**What to produce:**
No pictures go in the copy; everything else in the records below must be output exactly.

─── Dataset ───

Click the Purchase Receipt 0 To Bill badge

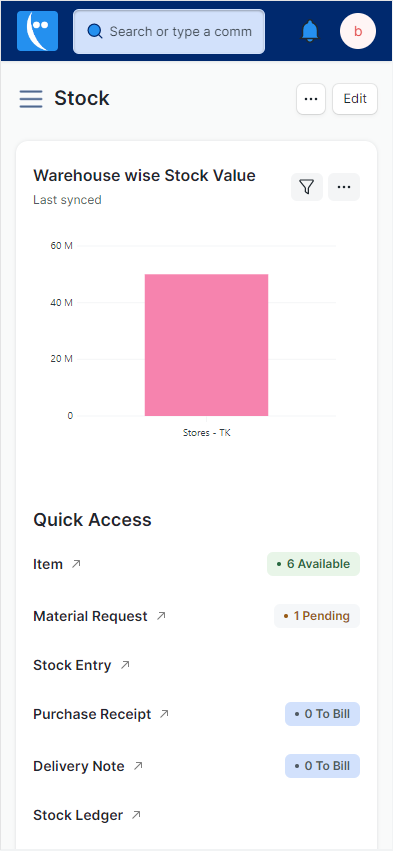point(322,714)
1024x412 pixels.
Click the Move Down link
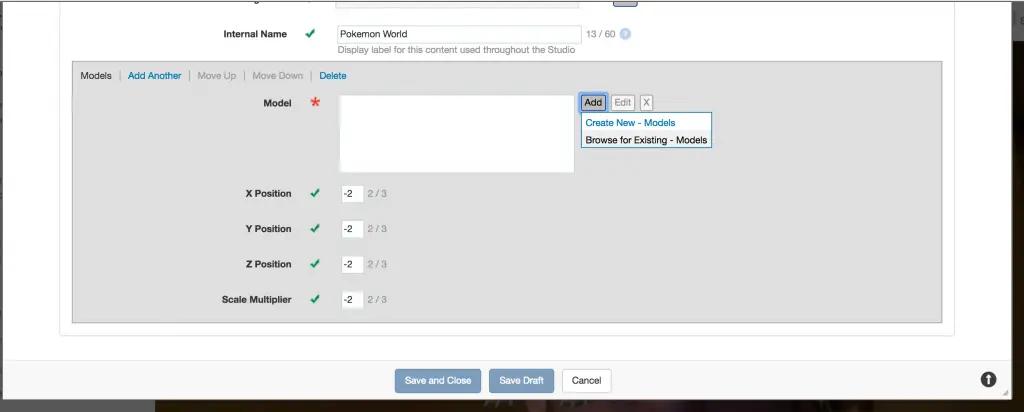click(277, 75)
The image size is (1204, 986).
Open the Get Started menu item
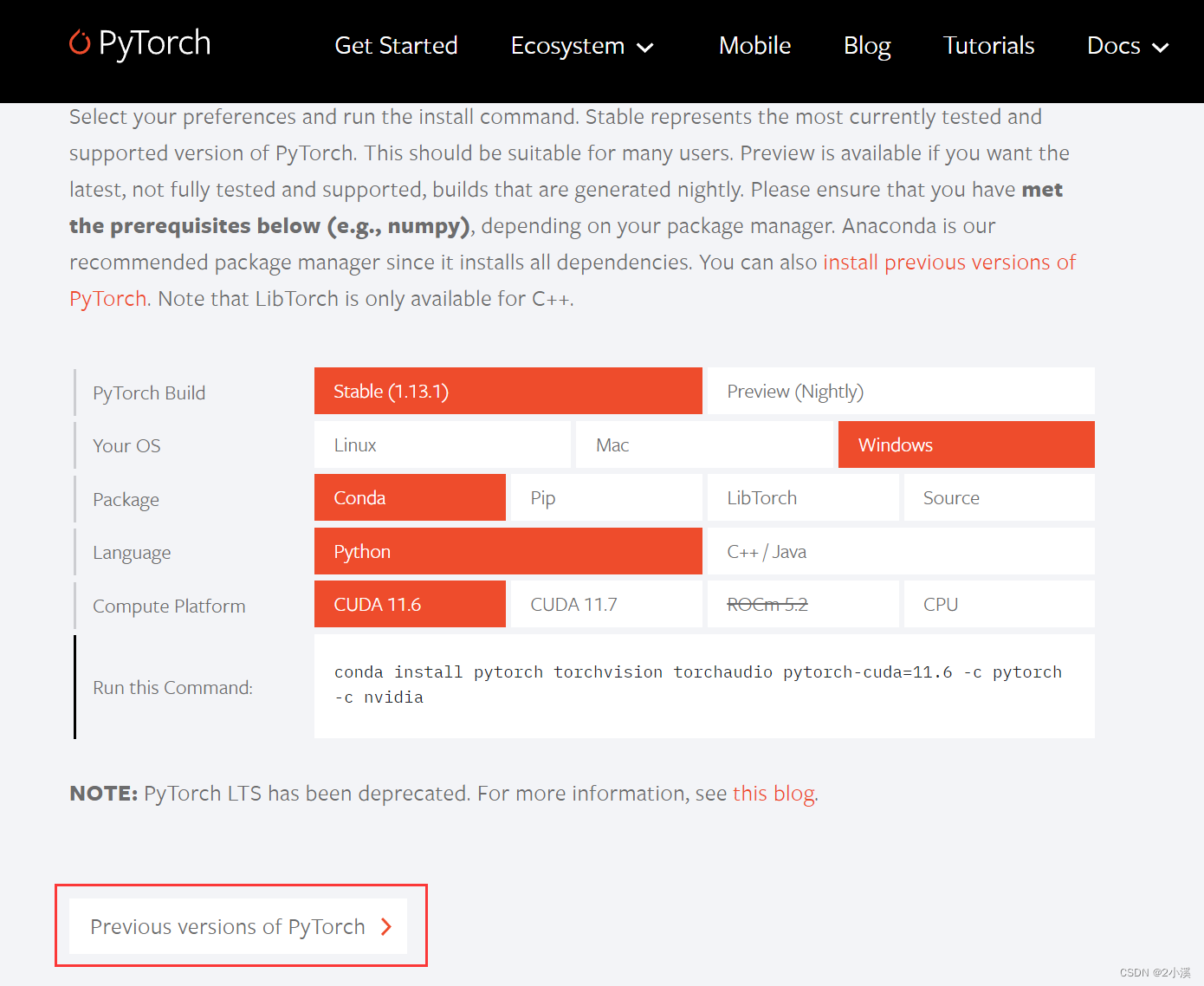(396, 46)
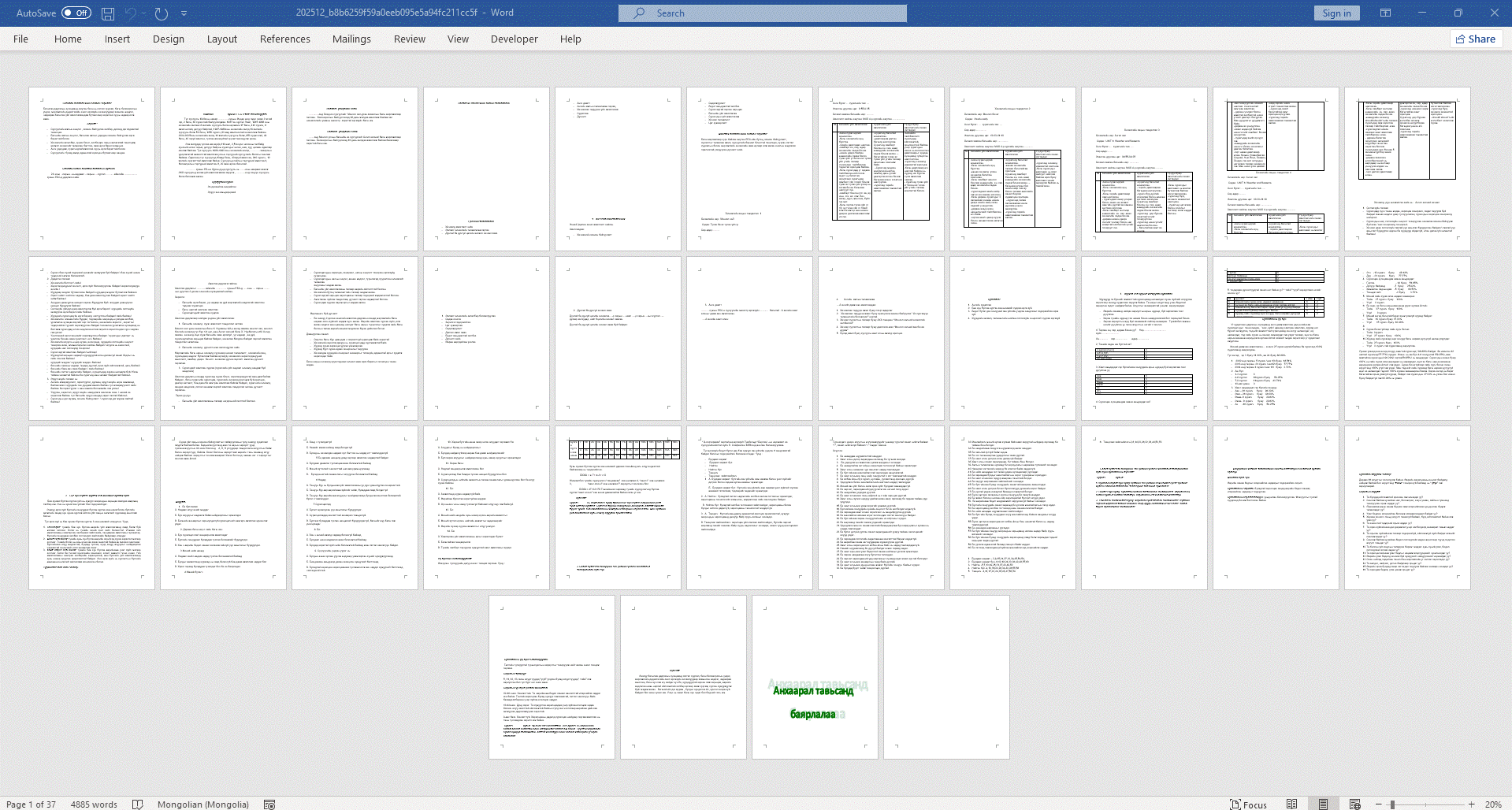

───

**Final answer:**
Click the Purchase Receipt 0 To Bill badge

point(322,714)
1024x412 pixels.
Click the Move Down link
click(277, 75)
The image size is (1204, 986).
Open the Get Started menu item
(396, 46)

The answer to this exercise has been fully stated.